Pixel coordinate grounding data =>
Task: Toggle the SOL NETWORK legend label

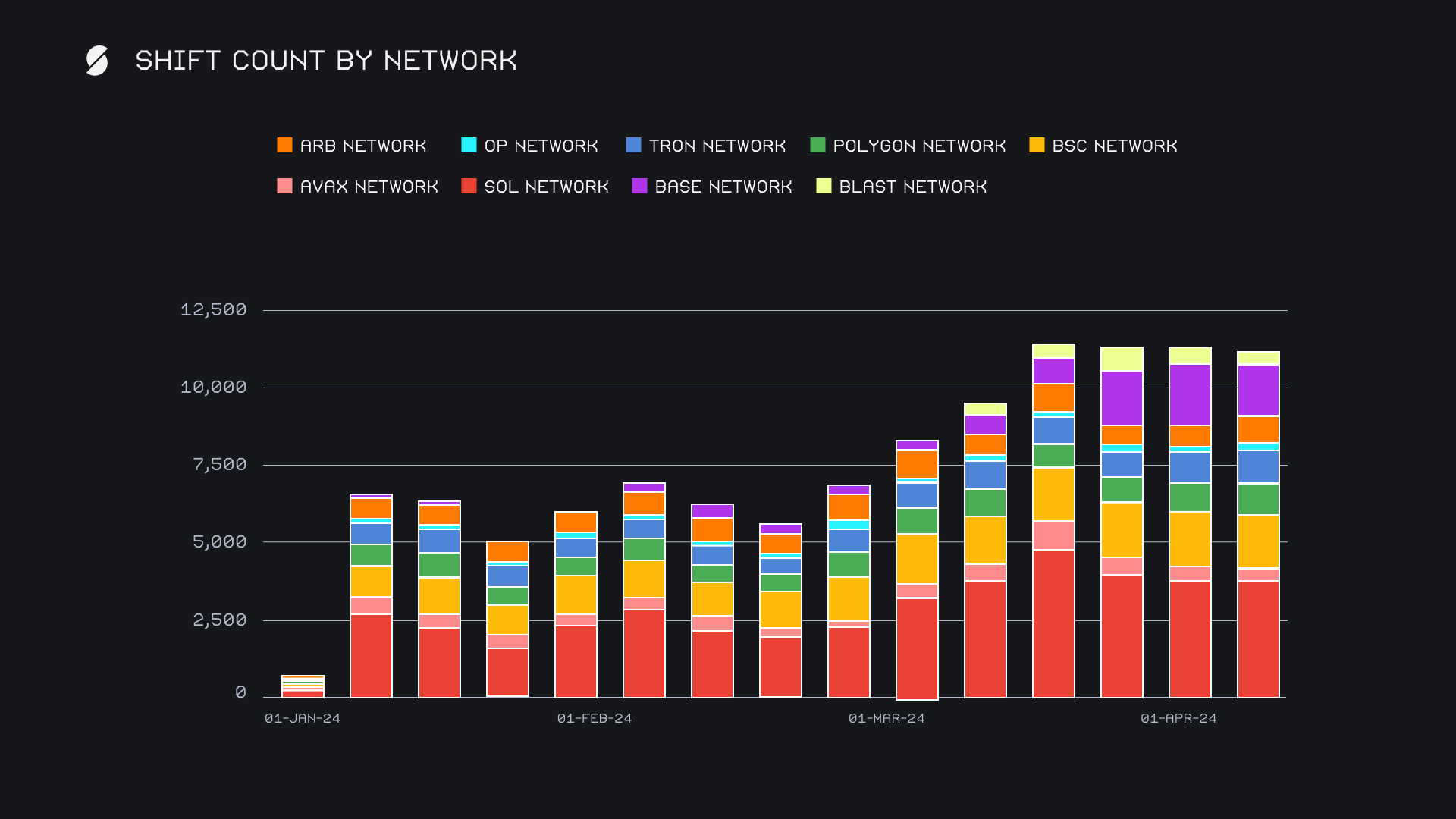Action: (x=546, y=187)
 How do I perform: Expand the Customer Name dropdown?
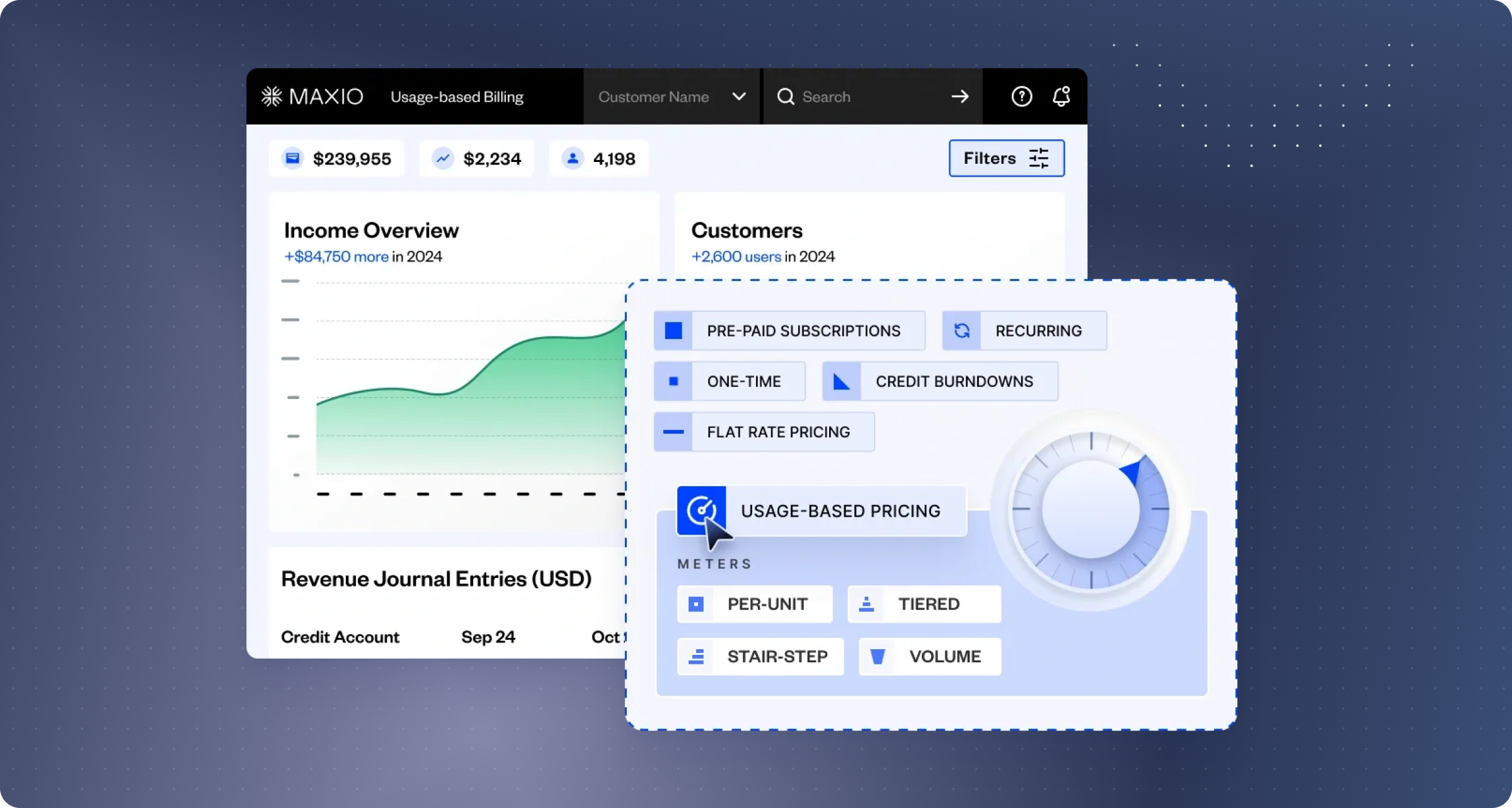tap(672, 96)
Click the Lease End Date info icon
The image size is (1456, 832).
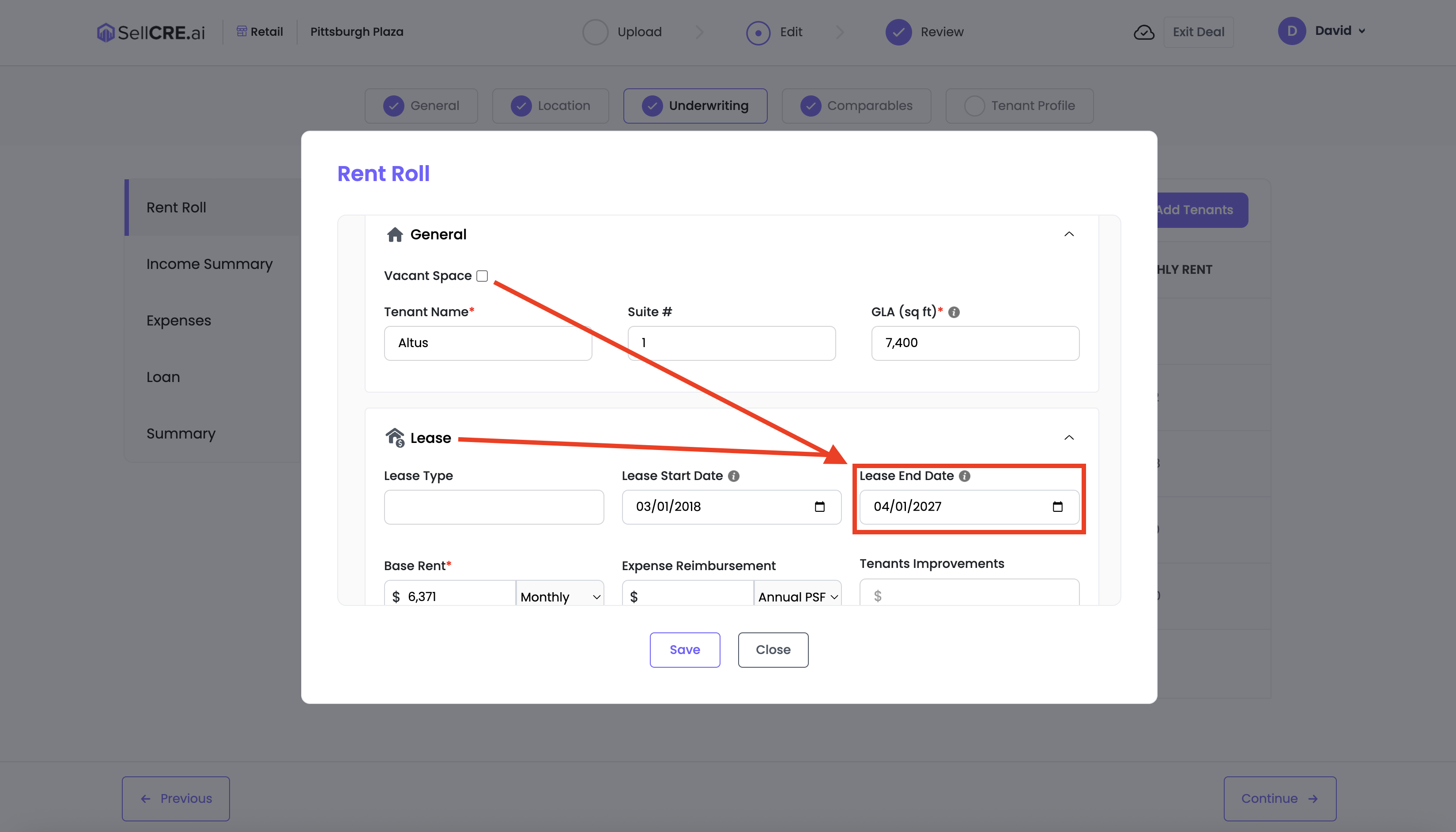964,476
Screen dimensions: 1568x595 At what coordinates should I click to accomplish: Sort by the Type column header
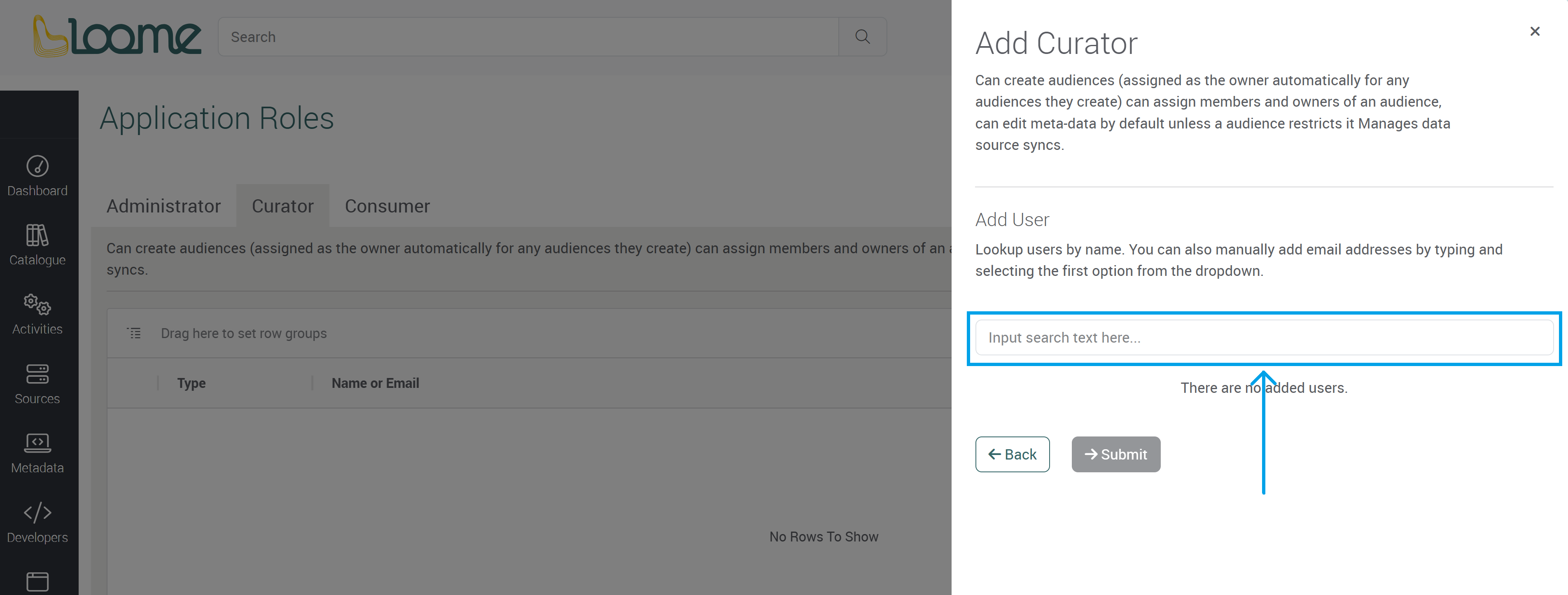click(191, 383)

Your objective =>
If an entry contains a picture, leave it out and repeat the rest exactly.

Answer box =>
Task: Toggle the SOL NETWORK legend label

Action: (x=546, y=187)
 How do I perform: Expand the Customer Name dropdown?
tap(672, 96)
Click the Lease End Date info icon
The image size is (1456, 832).
964,476
Screen dimensions: 1568x595 At what coordinates should I click to accomplish: Sort by the Type column header
click(191, 383)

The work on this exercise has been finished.